Graduate Institute of Medical Sciences, National Defense Medical Center, Taipei, 114, Taiwan, Republic of China.
Department of Pharmacy, Taichung Veterans General Hospital, Taichung, 407, Taiwan, Republic of China.
J Biomed Sci. 2017 Aug 15;24(1):55. doi: 10.1186/s12929-017-0363-7.
Epigallocatechin gallate (EGCG) is the major ingredient of sinecatechins ointment, approved for the treatment of external genital and perianal warts. However, the molecular mechanism for EGCG's effect on warts resulting from the human papillomavirus (HPV) infection of keratinocytes is not well understood. HPV may survive in proliferative keratinocytes and may be involved in cell cycle regulation and progression. The objective of this study was to investigate the mechanism underlying EGCG's treatment on external genital warts of HPV infection through the cultured keratinocyte cells from the HaCaT cell line.
MTT and flow cytometry assays were used to measure cell viability and the cell cycle profile, with and without EGCG treatment, for HaCaT keratinocyte cells cultured in a calcium-free medium and 1.8 mM calcium which induced proliferative and differentiated keratinocytes, respectively, for 24 h. The expression levels of cytotoxic proteins and factors were evaluated with the RT-PCR and western blotting analysis.

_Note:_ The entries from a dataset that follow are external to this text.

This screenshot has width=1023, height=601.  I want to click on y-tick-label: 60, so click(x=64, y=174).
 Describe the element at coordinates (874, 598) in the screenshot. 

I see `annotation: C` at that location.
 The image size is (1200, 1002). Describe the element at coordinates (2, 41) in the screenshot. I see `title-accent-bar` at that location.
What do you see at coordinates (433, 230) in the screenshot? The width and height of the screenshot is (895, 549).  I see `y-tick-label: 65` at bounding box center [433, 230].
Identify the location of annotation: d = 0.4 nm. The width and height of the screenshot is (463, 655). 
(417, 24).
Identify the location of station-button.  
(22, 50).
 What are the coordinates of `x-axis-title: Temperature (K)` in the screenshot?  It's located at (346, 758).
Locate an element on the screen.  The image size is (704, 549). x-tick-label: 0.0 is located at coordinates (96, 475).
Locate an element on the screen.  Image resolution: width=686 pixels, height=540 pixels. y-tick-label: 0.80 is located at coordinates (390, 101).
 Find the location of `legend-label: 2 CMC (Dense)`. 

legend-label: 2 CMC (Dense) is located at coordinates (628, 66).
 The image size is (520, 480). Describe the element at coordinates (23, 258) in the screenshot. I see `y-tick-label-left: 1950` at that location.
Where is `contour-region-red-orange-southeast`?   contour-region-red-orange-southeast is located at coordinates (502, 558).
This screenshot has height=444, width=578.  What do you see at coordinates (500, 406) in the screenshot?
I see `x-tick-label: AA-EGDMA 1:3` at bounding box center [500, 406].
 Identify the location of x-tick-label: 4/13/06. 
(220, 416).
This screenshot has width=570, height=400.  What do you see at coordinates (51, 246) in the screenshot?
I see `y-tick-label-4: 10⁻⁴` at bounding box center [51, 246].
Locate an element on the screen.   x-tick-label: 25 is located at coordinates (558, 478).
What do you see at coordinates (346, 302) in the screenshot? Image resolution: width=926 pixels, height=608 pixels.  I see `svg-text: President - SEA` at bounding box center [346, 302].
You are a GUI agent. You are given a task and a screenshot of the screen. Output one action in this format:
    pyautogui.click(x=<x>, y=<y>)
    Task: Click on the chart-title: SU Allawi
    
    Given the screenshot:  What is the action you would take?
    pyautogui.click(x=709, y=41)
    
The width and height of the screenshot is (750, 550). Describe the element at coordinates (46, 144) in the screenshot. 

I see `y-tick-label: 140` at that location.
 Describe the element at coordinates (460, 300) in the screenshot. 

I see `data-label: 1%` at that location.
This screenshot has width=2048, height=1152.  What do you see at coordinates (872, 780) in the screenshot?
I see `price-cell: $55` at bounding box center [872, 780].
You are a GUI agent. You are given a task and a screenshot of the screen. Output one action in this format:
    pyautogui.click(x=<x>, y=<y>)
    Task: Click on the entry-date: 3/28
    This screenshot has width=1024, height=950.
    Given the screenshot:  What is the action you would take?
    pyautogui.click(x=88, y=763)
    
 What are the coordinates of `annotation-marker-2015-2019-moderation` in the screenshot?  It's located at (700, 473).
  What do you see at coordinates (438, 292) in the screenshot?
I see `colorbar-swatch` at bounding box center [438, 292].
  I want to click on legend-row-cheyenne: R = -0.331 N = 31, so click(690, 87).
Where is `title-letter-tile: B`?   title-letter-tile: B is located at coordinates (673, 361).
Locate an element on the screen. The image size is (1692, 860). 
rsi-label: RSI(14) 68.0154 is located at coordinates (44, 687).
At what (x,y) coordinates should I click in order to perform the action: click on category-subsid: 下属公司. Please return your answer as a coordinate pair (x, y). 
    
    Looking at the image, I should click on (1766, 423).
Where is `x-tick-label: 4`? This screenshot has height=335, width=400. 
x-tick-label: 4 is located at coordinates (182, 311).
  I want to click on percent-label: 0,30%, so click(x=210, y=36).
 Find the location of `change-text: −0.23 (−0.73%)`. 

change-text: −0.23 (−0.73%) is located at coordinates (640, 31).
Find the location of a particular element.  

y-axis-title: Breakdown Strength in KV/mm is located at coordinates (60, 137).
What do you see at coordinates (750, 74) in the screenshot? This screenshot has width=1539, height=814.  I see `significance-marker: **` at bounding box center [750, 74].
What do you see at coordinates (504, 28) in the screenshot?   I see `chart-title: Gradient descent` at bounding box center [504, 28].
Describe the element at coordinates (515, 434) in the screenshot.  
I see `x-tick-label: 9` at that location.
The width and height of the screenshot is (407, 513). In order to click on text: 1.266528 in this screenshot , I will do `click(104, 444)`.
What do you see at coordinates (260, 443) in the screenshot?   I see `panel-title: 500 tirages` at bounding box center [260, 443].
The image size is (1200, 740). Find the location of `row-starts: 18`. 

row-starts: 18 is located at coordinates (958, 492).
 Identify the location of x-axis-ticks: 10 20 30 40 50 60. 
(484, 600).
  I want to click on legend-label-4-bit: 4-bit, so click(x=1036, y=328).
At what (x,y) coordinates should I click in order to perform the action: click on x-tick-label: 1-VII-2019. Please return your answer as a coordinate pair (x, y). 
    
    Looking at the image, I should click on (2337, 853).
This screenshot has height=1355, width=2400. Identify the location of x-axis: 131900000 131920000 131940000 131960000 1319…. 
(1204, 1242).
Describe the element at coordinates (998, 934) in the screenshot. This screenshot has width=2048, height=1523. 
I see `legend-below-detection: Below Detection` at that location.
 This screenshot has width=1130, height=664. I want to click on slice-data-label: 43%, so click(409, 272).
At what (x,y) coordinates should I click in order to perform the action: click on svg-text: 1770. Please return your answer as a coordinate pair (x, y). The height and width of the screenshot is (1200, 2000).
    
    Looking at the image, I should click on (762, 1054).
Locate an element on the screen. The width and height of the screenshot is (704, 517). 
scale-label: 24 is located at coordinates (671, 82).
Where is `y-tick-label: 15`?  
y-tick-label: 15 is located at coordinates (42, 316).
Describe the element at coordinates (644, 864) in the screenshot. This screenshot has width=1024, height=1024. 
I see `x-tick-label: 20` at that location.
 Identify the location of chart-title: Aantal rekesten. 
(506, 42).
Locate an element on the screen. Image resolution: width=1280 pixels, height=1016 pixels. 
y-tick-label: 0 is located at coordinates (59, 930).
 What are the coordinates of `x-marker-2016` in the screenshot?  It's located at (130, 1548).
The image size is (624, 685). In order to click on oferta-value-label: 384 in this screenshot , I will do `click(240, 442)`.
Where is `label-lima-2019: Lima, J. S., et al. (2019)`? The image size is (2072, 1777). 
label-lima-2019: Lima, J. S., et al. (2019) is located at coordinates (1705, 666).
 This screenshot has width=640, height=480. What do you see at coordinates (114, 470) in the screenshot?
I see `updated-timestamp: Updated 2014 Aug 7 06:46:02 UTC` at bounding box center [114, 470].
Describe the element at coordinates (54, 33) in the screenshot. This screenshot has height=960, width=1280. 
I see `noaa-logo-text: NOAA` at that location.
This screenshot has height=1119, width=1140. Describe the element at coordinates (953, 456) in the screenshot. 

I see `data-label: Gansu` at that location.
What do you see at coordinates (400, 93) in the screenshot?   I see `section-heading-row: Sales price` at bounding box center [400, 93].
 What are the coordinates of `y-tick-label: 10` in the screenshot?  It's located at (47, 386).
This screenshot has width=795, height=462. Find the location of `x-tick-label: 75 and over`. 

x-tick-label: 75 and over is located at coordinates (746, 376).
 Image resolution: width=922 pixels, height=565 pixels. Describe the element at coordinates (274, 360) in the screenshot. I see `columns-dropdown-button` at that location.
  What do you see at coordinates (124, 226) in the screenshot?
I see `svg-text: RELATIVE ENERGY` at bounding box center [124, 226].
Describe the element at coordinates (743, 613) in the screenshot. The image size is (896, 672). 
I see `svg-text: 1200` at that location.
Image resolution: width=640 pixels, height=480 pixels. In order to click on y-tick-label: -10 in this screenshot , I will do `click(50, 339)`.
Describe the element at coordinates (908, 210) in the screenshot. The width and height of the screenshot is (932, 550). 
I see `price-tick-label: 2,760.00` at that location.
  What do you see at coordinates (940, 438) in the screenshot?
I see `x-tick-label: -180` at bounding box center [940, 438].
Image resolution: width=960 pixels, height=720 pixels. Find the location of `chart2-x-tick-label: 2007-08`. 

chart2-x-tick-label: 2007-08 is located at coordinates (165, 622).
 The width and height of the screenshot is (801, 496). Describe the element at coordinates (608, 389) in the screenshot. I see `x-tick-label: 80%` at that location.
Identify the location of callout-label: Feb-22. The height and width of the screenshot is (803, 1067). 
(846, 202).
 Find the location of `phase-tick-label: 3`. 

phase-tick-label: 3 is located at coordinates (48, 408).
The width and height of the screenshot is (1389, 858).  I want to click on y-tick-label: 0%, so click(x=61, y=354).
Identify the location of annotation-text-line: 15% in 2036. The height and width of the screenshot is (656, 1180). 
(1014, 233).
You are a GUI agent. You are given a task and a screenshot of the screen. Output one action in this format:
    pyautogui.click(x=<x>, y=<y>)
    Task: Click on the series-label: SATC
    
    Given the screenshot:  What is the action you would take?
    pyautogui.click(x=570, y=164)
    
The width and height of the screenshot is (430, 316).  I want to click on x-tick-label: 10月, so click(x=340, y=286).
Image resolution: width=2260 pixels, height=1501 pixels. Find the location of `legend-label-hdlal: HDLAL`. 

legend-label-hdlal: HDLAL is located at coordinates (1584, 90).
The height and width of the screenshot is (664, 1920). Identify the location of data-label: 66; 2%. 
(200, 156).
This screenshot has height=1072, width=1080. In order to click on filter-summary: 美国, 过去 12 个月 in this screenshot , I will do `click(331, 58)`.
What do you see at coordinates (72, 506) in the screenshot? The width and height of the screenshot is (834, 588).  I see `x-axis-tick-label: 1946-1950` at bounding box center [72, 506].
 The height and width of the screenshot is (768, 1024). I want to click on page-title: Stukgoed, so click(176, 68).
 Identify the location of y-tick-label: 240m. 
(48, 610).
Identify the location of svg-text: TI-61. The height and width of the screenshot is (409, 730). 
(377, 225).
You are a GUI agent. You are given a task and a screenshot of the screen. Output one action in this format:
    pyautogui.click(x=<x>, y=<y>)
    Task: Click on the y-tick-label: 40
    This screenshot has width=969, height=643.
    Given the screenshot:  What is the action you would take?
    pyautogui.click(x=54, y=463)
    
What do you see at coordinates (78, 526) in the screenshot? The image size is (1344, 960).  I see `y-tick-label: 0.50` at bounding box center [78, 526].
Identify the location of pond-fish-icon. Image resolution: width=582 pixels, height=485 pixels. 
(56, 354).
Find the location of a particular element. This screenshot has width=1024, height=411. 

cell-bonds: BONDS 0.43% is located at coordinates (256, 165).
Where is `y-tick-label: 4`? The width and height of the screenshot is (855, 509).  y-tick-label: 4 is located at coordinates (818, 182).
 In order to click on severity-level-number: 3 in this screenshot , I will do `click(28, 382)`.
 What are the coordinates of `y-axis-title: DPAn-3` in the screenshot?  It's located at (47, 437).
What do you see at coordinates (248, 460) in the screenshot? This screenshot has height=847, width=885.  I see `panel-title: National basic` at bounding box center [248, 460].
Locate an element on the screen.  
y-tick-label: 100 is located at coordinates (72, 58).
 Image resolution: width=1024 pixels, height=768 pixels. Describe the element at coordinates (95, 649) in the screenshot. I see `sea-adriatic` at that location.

EGCG influenced the proliferation stage but not the differentiation stage of keratinocytes. We suggest that apoptosis and autophagy might be the possible mechanism for the EGCG's effect on the proliferative HaCaT cells. Furthermore, we found that EGCG reduced the protein levels of cyclin D1 and Zac1 (a zinc-finger protein which regulates apoptosis and cell cycle arrest 1) dose-dependently in proliferative as compared to differentiated keratinocytes. It also induced the expression of p21 and DEC1 (differentiated embryo-chondrocyte expressed gene 1), and promoted G1 arrest of cell cycle in proliferative keratinocytes.
These results help clarify the mechanisms of EGCG treatment of HPV-infected keratinocytes and may contribute to new targets, such as Zac1 and DEC1 for external genital and perianal warts.
表没食子儿茶素没食子酸酯(EGCG)是喜树碱软膏的主要成分,已被批准用于治疗外阴和肛周生殖器疣。然而,EGCG 对人乳头瘤病毒(HPV)感染角质形成细胞引起的疣的作用机制尚不清楚。HPV 可能在增殖的角质形成细胞中存活,并可能参与细胞周期的调节和进展。本研究旨在通过培养的 HaCaT 角质形成细胞系,探讨 EGCG 治疗 HPV 感染外阴生殖器疣的机制。
采用 MTT 和流式细胞术检测 EGCG 处理 HaCaT 角质形成细胞(在无钙和 1.8 mM 钙培养基中培养 24 h,分别诱导增殖和分化的角质形成细胞)后细胞活力和细胞周期谱的变化。采用 RT-PCR 和 Western blot 分析评估细胞毒性蛋白和因子的表达水平。
EGCG 影响角质形成细胞的增殖阶段,但不影响分化阶段。我们推测细胞凋亡和自噬可能是 EGCG 对增殖的 HaCaT 细胞作用的可能机制。此外,我们发现与分化的角质形成细胞相比,EGCG 可剂量依赖性地降低增殖的角质形成细胞中环蛋白 D1 和 Zac1(一种调节细胞凋亡和细胞周期阻滞 1 的锌指蛋白)的蛋白水平。它还诱导 p21 和 DEC1(分化胚胎软骨细胞表达基因 1)的表达,并促进增殖的角质形成细胞中细胞周期 G1 期阻滞。
这些结果有助于阐明 EGCG 治疗 HPV 感染角质形成细胞的机制,并可能为外阴和肛周生殖器疣提供新的靶点,如 Zac1 和 DEC1。